Такое утопическое представление о постсоветском будущем не выдержало столкновения с реальностью. Во-первых, рыночно-демократическая идеология, став официальной идеологией реформ, предложила всем своим сторонникам непопулярные и не рассчитанные на немедленное улучшение жизни меры (прежде всего децентрализацию управления экономикой и либерализацию цен). Во-вторых, и эта, ставшая сразу же достаточно проблемной, идеология столкнулась с практикой «номенклатурного реванша»: даже «плохих людей» из прежней партгосноменклатуры, и тех практически не заменили.[8]
Наступил первый, слабо осознанный, фрустрационный шок – эффект «украденной революции», датируемый последними месяцами 1991 года. В этот момент многомиллионный советский средний класс утратил свое «классовое» единство, так и не став кадровым резервом для новой демократической власти.
Вторая попытка формирования среднего класса в России началась практически сразу же после эмоционального поражения «августовской революции», пока еще не осознанного на смысловом уровне. «Средний класс» второго призыва представлял собой ту большую и наиболее активную часть прежнего советского среднего класса, которая, с одной стороны, оказалась не втянутой во власть и в первые крупные спекуляции общегосударственного уровня, а с другой, не отсеялась на социальную обочину вместе с теми, для кого «номенклатурный реванш» (или «грабительские гайдаровские реформы») стал знаком окончательного поражения идеалов «августа 1991 года».
«Второй средний класс» в наиболее полной мере воспринял в качестве главного жизненного стимула разрушение системы ограничений и запретов, свойственных советскому режиму. Реакцией стала эйфорическая готовность к неограниченному приобретению благ, лозунгом дня – «Я не халявщик, я партнер». Именно из «халявщиков и партнеров» и составился «второй средний класс», в основе массовой психологии которого оставалось советское подсознательное представление о государстве как о неограниченном резервуаре – бесконечном источнике ресурсов, денег, благ, добра и счастья. Только под воздействием такого психологического стереотипа множество образованных и умных людей оказалось готово к игре в общенациональные наперстки – в том числе к вложению денег под полторы тысячи процентов годовых.

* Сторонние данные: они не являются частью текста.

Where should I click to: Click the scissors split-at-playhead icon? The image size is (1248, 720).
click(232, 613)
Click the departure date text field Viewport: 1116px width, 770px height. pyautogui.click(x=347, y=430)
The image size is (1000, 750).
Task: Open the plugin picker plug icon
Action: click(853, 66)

Конец «второго среднего класса» растянулся на мучительный год. Он начался в декабре 1993 года в момент сокрушительного поражения «Выбора России» на первых парламентских выборах. Не гиперинфляция весны – лета 1993 года, не октябрьская гражданская война в Москве, а именно празднование «политического нового года», когда «партнеры» впервые, в прямом эфире и на глазах у всей страны осознали, что они и народ – это не одно и то же.
А крах «Властилины», МММ, «Чары» и, как апофеоз процесса, «черный вторник» 1994 года[9] окончательно разбудили социального лунатика: оказалось, что вместо просторной и торной, залитой солнцем дороги он стоит на краю шаткого карниза в абсолютной темноте.

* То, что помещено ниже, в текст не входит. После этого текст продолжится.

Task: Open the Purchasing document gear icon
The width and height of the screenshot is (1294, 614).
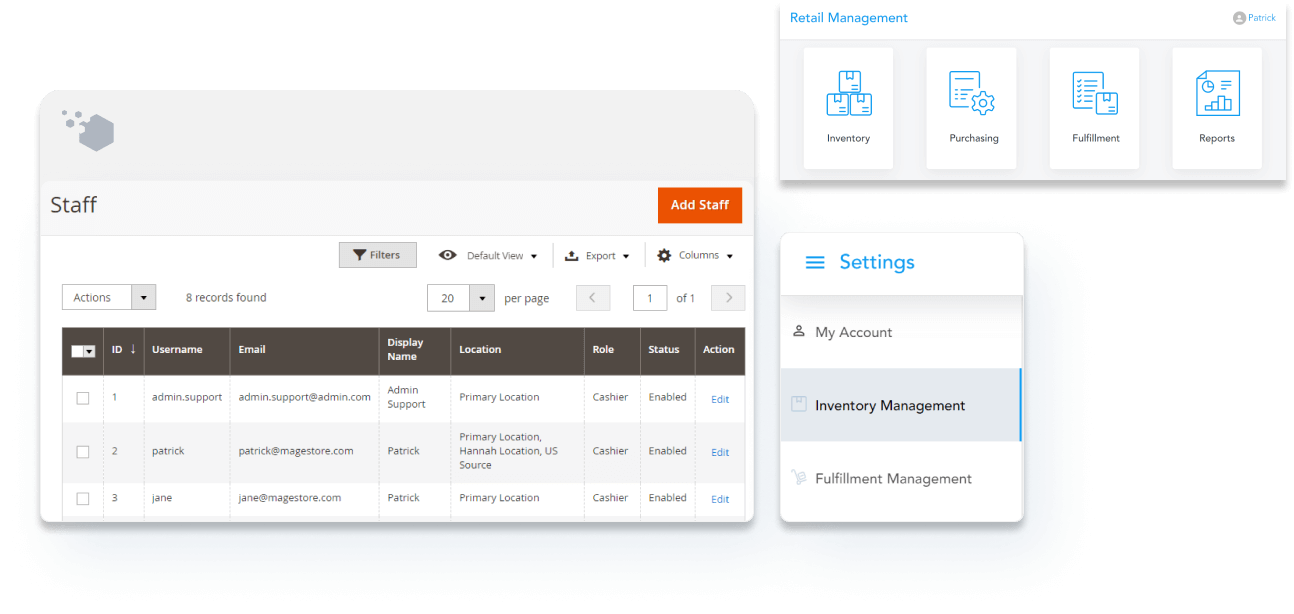Action: pos(972,93)
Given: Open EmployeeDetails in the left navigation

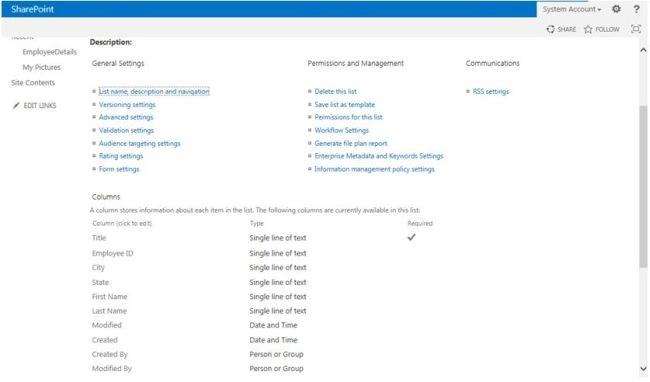Looking at the screenshot, I should point(50,52).
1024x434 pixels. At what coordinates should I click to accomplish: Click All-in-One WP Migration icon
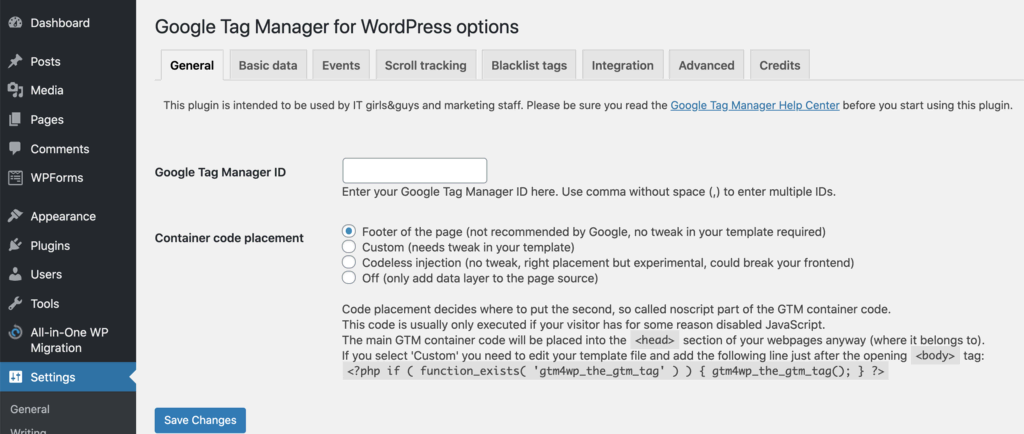point(15,332)
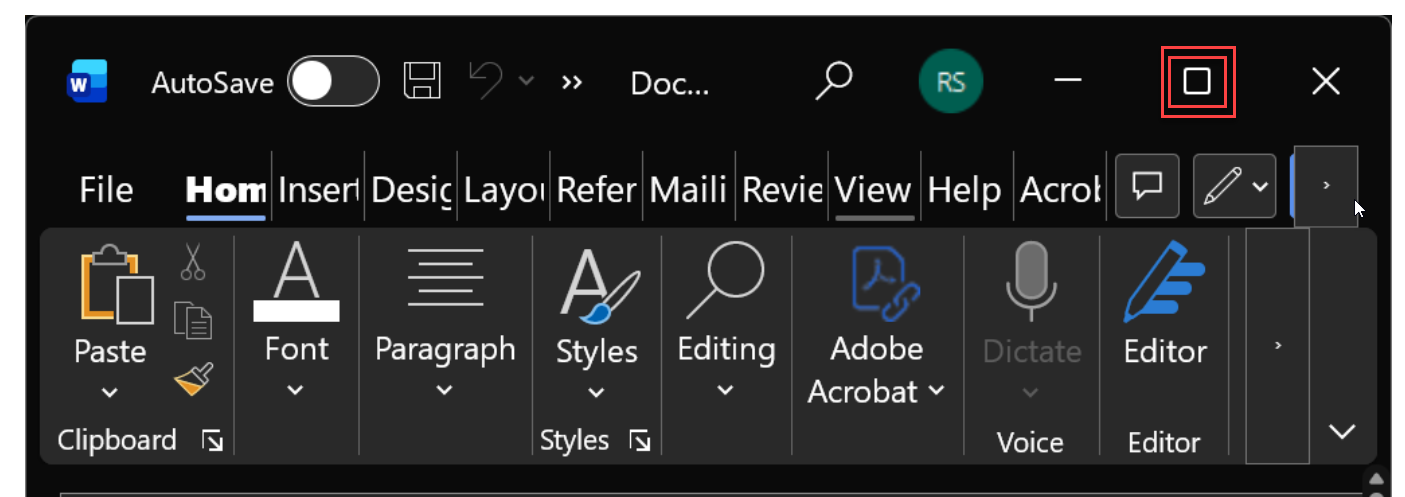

Третья реинкарнация «среднего класса» начинает формироваться практически сразу же на обломках «черного вторника». Она оказалась куда менее социально однородной и практически лишенной единого культурного кода и группового самосознания. Просто на передний план вышли те люди, которые поняли, что только за то, что они есть и поддерживают курс реформ, никаких денег им никто не должен. «Третий средний класс» объединил осколки «первого»: людей очень широкого спектра доходов и занятий – челноков, журналистов, мелких, средних и чуть более крупных бизнесменов, высокооплачиваемых менеджеров и т. д. Он собственными синяками и шишками прочувствовал, что беспредельного резервуара денег не существует, но сделал из этого парадоксальный вывод – ничего иного тоже не существует.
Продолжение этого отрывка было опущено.